Ingredients Quantity
- 2 ½ cups all-purpose flour
- 1 ½ cups granulated sugar
- 1 cup unsalted butter, softened
- 4 large eggs
- 1 teaspoon baking powder
- ½ teaspoon salt
- 1/4 cup fresh lemon juice (about 2 lemons)
- Zest of 2 lemons
- 1 teaspoon vanilla extract
- ½ cup buttermilk (or sour cream)
- Powdered sugar for dusting (optional)
Optional Additions
- Lemon glaze: Combine 1 cup powdered sugar with 2 tablespoons lemon juice for a tangy drizzle.
- Blueberries: Add 1 cup of fresh blueberries for a fruit-forward twist.
- Lemon extract: For a more intense lemon flavor, substitute a small amount of lemon extract for part of the lemon zest.
Tips for Success
- Room Temperature Ingredients: Ensure butter, eggs, and buttermilk are at room temperature before starting. This helps to achieve a smooth batter and even texture.
- Sift Dry Ingredients: Sift the flour, baking powder, and salt together to avoid lumps and ensure an even rise.

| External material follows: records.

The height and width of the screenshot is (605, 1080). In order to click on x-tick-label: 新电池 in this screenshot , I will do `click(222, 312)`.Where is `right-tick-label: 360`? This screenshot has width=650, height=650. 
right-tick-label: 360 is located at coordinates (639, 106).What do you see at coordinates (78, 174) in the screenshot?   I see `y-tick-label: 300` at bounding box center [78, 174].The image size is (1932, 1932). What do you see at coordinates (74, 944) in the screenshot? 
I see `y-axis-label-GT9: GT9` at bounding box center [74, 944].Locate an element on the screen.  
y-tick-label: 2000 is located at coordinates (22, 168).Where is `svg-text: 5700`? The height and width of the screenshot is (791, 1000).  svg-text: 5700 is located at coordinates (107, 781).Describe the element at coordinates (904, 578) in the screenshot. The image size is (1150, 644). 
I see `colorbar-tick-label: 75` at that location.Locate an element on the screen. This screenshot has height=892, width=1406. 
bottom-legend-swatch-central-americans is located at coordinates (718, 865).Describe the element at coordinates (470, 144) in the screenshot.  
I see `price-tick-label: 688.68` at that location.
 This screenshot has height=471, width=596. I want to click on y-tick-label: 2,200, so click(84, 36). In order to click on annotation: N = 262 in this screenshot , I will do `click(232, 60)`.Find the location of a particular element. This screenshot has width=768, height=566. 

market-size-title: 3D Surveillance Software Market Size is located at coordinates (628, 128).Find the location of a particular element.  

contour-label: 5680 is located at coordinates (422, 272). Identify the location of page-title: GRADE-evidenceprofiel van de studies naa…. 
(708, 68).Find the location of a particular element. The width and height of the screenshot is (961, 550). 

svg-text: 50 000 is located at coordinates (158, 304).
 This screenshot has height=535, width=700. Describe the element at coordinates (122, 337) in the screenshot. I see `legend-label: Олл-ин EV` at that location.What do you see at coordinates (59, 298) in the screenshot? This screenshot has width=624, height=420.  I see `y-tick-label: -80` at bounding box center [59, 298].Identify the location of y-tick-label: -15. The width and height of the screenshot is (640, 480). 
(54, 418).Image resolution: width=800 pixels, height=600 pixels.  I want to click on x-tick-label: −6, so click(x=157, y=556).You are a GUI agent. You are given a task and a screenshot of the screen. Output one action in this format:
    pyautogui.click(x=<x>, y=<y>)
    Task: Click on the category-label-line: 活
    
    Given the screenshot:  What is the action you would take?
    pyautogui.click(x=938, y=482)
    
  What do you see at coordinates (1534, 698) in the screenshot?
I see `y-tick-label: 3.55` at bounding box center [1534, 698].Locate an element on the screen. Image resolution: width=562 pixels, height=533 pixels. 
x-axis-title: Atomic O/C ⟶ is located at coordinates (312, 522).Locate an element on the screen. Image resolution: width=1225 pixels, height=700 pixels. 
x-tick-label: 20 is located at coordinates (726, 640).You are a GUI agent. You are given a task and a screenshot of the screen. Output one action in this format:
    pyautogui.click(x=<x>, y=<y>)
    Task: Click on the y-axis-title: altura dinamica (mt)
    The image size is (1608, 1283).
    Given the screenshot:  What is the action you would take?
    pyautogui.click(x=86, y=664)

- Don’t Overmix: Be gentle when mixing the batter to avoid overworking the flour, which can lead to a dense cake.
- Grease and Flour Your Pan: Properly grease and flour your cake pan to prevent the cake from sticking.
- Check for Doneness: The cake is done when a toothpick inserted in the center comes out clean. Overbaking can result in a dry cake.
Instructions
- Preheat the oven to 350°F (175°C). Grease and flour a 9×5-inch loaf pan or bundt pan.
- Mix Dry Ingredients: In a medium bowl, sift together the flour, baking powder, and salt. Set aside.
- Cream Butter and Sugar: In a large bowl, beat the softened butter and granulated sugar together using a hand mixer or stand mixer until light and fluffy, about 3-5 minutes.
- Add Eggs and Flavors: Add the eggs one at a time, beating well after each addition. Stir in the lemon zest, lemon juice, and vanilla extract.
- Alternate Adding Dry Ingredients and Buttermilk: Gradually add the flour mixture to the butter mixture in three parts, alternating with the buttermilk. Start and end with the flour mixture. Mix gently until just combined.
- Bake: Pour the batter into the prepared pan and smooth the top. Bake for 55-65 minutes, or until a toothpick comes out clean from the center.
- Cool and Serve: Allow the cake to cool in the pan for 10 minutes, then transfer to a wire rack to cool completely. If desired, dust with powdered sugar or drizzle with lemon glaze before serving.